A Reaffirmation Agreement will re-obligate a debtor on a debt that would otherwise be discharged. After default and the Bankruptcy case is closed, a reaffirmed debt may be collected as if no bankruptcy ever occurred. Allows creditor to collect a deficiency judgment if a default occurs.
Since a creditor cannot force a debtor to execute a Reaffirmation Agreement, they are most effective when the debt is secured by collateral which the debtor wishes to retain, i.e. a car or real estate.
Reaffirmation Agreements must follow certain requirements, such as being in writing and filed with Bankruptcy Court.
Advantages and Disadvantages of Chapter 11 for a Debtor
Advantages of Chapter 11:
- Calmer atmosphere to reorganize;
- Automatic stay of actions against the debtor;
- Consolidation of claims against the debtor;
- Use of cash collateral by court order or stipulation with the secured creditors;
- Work with committee of unsecured creditors;
- Rejection of burdensome contracts and leases under the business judgment rule;
- Restructure debt;
- Bind dissenters;
- Becoming a more attractive entity for possible acquisition as a going-concern, free and clear of liens and claims; and
- Obtaining new credit secured by a first lien, priming the pre-Petition liens and secured claims.

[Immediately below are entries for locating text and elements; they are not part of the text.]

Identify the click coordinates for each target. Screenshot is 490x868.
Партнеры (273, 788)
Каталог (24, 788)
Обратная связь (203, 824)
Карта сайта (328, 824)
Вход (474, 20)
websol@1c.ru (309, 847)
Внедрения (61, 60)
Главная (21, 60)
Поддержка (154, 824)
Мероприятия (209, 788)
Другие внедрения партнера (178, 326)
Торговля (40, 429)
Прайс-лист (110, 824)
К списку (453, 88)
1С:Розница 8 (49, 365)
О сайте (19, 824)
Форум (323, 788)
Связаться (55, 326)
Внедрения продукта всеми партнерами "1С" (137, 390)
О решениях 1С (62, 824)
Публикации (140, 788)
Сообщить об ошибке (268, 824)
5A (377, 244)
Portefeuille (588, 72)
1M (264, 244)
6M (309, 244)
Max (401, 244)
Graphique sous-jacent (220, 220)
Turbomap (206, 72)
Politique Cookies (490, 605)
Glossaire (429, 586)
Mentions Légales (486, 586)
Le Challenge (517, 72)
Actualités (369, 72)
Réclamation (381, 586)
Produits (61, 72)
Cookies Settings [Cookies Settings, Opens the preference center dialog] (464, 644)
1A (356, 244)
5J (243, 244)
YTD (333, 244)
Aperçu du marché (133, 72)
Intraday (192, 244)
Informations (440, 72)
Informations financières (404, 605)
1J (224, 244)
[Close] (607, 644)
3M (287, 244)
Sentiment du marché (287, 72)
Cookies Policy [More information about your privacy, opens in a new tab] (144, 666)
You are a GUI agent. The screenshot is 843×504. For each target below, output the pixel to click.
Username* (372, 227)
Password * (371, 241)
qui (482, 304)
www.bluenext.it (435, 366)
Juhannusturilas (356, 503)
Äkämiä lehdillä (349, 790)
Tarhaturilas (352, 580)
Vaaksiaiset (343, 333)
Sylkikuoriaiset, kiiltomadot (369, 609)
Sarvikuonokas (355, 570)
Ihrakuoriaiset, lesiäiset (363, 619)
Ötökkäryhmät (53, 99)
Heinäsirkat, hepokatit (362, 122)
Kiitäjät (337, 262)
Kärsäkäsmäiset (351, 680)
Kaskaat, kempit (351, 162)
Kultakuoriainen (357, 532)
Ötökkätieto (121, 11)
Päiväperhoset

Disadvantages of Chapter 11:
- Equity cushion is needed;
- Operating cash or credit is needed;
- Postpetition cash flow and profits are required to stay in Chapter 11;
- Debtor is limited to the ordinary course of business;
- Extensive disclosure is required;
- Employee relations may be strained;
- Public relations may be adversely effected;
- Possible appointment of a Trustee or examiner;
- Guarantors are not protected; and
- Creditors may file a competing plan after the debtor’s plan exclusive period expires.
Overall, Chapter 11 can be expensive yet cost-effective and worthwhile if the Chapter 11 case is handled properly, especially in comparison with the realistic alternatives for a struggling business.